─── Provided passage

It’s nothing new, and certainly not something my diagnosis has brought with it.
It’s something I’ve dealt with since my teenage years. I’ve got used to it as an unwelcome, but permanent aspect of simply being me.
In my case (thankfully) the deep reasonless and irrational sadness comes in short bursts. A week, maybe two. Then the small black clouds disperse and the skies seem to brighten again.
Those who do suffer from depression will recognise the signs: unexplained tiredness and longer lie-ins; a lack of motivation, sometimes even the will to summon interest in what’s around you; a tangling deep sickness in the pit of the stomach.
There comes a sense of disgust and annoyance with yourself, your body and your mind; an impatience and disappointment with the world: the way the bus driver drives, the way that woman smokes while her kids whine, the boy who pushes in front of your kids on the slide, the boarded-up shops, the supposedly self-service machine in Sainsburys that always needs a fucking assistant to come and actually make it work.

──────
─── Data records

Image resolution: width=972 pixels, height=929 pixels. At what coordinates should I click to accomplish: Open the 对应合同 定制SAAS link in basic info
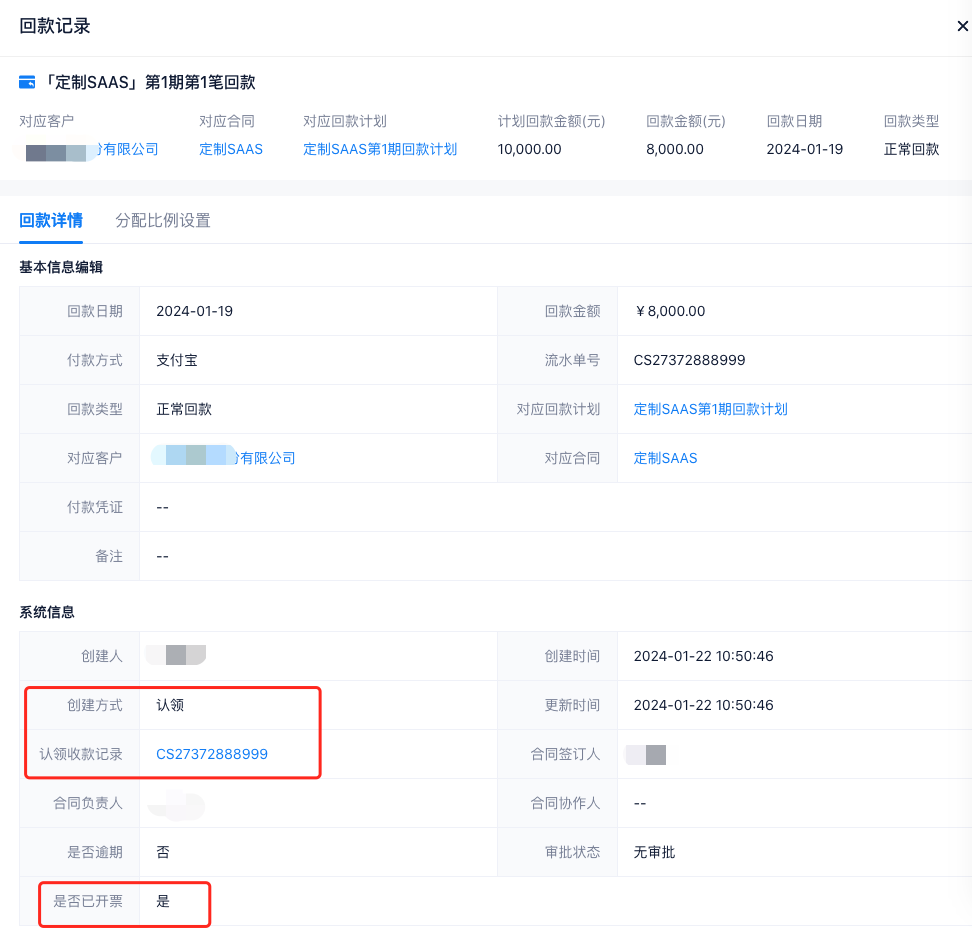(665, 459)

──────
─── Data records

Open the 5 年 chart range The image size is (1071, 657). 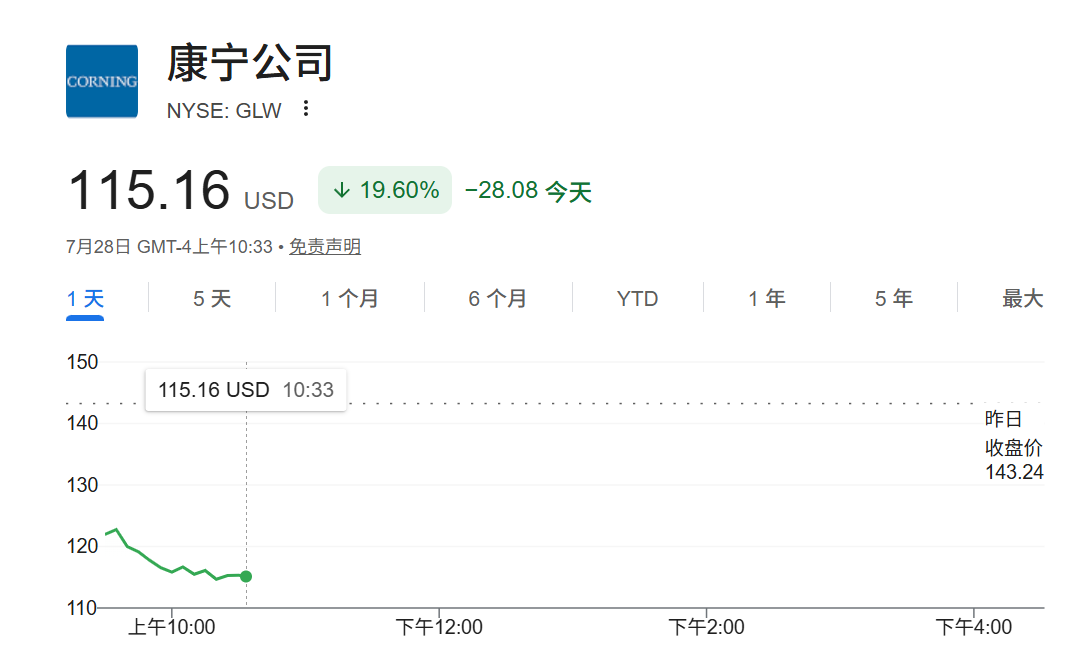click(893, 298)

──────

* _Exercise tasks_:
[1] In the passage on depression, how long do the bursts of sadness last?
[2] Retype the passage on depression word for word, starting at "Those who do" and ending at "of the stomach.".

* _Answer section_:
[1] A week, maybe two.

[2]
Those who do suffer from depression will recognise the signs: unexplained tiredness and longer lie-ins; a lack of motivation, sometimes even the will to summon interest in what’s around you; a tangling deep sickness in the pit of the stomach.